Parents Holding Back Muslim Women From Going To Top Universities, MPs Told

    With "renewed fears over Islamophobia", studying closer to home is seen as a safer option, said Sufia Alam of the Maryam Centre.

    Some Muslim women are being stopped from going to top universities because their parents don't want them to leave the family home, MPs were told on Tuesday.

    The women and equalities committee has been speaking to Muslims and other groups from across the UK as part of an inquiry into improving employment opportunities for British Muslims.

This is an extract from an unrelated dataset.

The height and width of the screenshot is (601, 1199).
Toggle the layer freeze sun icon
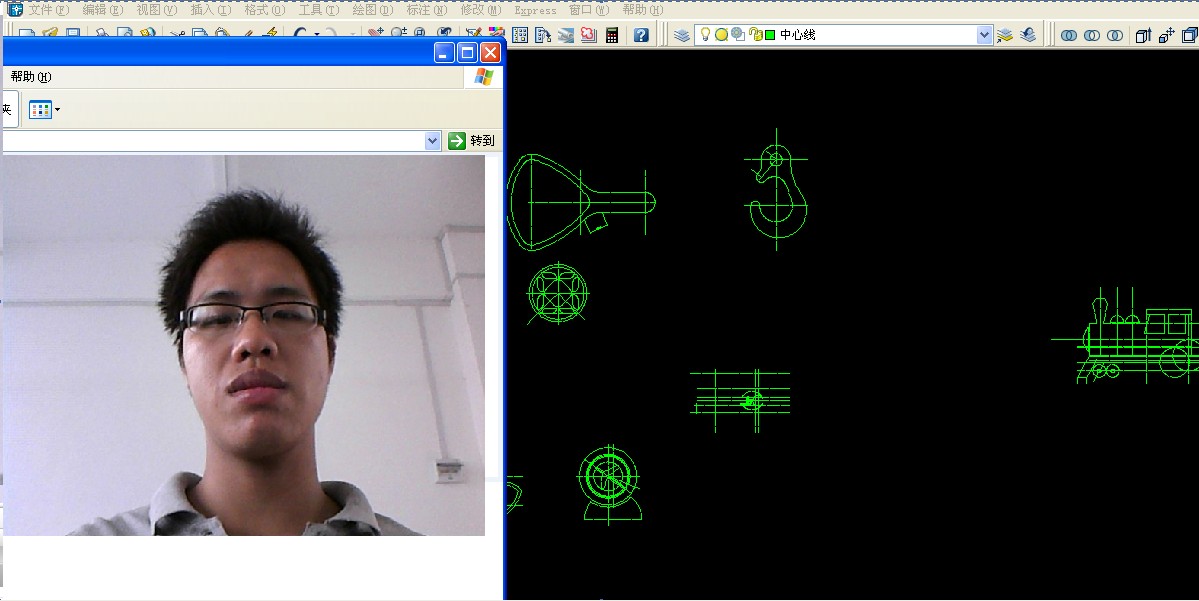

    Using data from the Equalities and Human Rights Commission (EHRC), the inquiry's website notes: "Of all religious groups, Muslims have the lowest employment rate at 47.2%, and the highest pay gap compared with those of no religion, earning 22.5% less."

    In a session on Tuesday, MPs were told education was a key factor in women's employment prospects and that many were being held back for both cultural and financial reasons.

    While Muslim women tend do better than their male counterparts at school, "when it comes to applying to top universities, this is where we see a dip," said Sufia Alam, a project manager at the Maryam Centre, a branch of the east London mosque devoted to women's services.

    There are a number of reasons for this, Alam said, adding that the first is to do with cultural issues. "In some of the South Asian communities, there's a [negative perception] with leaving the family home," she said, "so better universities are not always a top choice because of the distance."

    Alam later told BuzzFeed News: "Within some of the communities, for a woman to leave the home – even for education – is not a norm and it's out of fear that they might not be able to have the support network."

    She added: "With renewed fears of Islamophobia... they want to be there to protect them."

    Alam said she expected more conservative families to become more open about the idea after seeing other "great aspirational women" setting an example.

    Speaking at the meeting, she also said that the trebling of the tuition fee cap to £9,000 meant some families were reluctant to let their children travel further for better universities.

    "The other factor is the increase in tuition fees, especially at top universities," Alam said. "We have a very deprived South Asian community in Tower Hamlets [in east London] and we see the preference is to go to a local university because of that reason."

    Nazmin Akhtar, the vice chair of the Muslim Women's Network, agreed that cost played a big factor.

    She said: "We also need to consider that as well as high tuition fees, there are also issues of not having as many opportunities to get into the workplace and develop your career, and so you have parents who are saying to their daughters, 'Do you really want to get into debt and then not get a job?'"

    The women's groups also questioned a heavily criticised documentary broadcast on Channel 4 last week.

    The network claimed it had carried out “an extensive and rigorous survey to get a better understanding of British Muslims’ attitudes to living in Britain and British institutions” but its methodology for What British Muslims Really Think was questioned by researchers and Muslim groups.

    Akhtar said Trevor Phillips, the former head of the EHRC, who fronted the documentary, "should be congratulated because he managed to draw up a consensus for 3 million Muslims out of 10,000, even though 3 million Muslims each year disagree when Eid is."

    Alam also criticised the documentary. "These kind of things feed into the far-right thinking and it's going to cause tensions in communities," she said.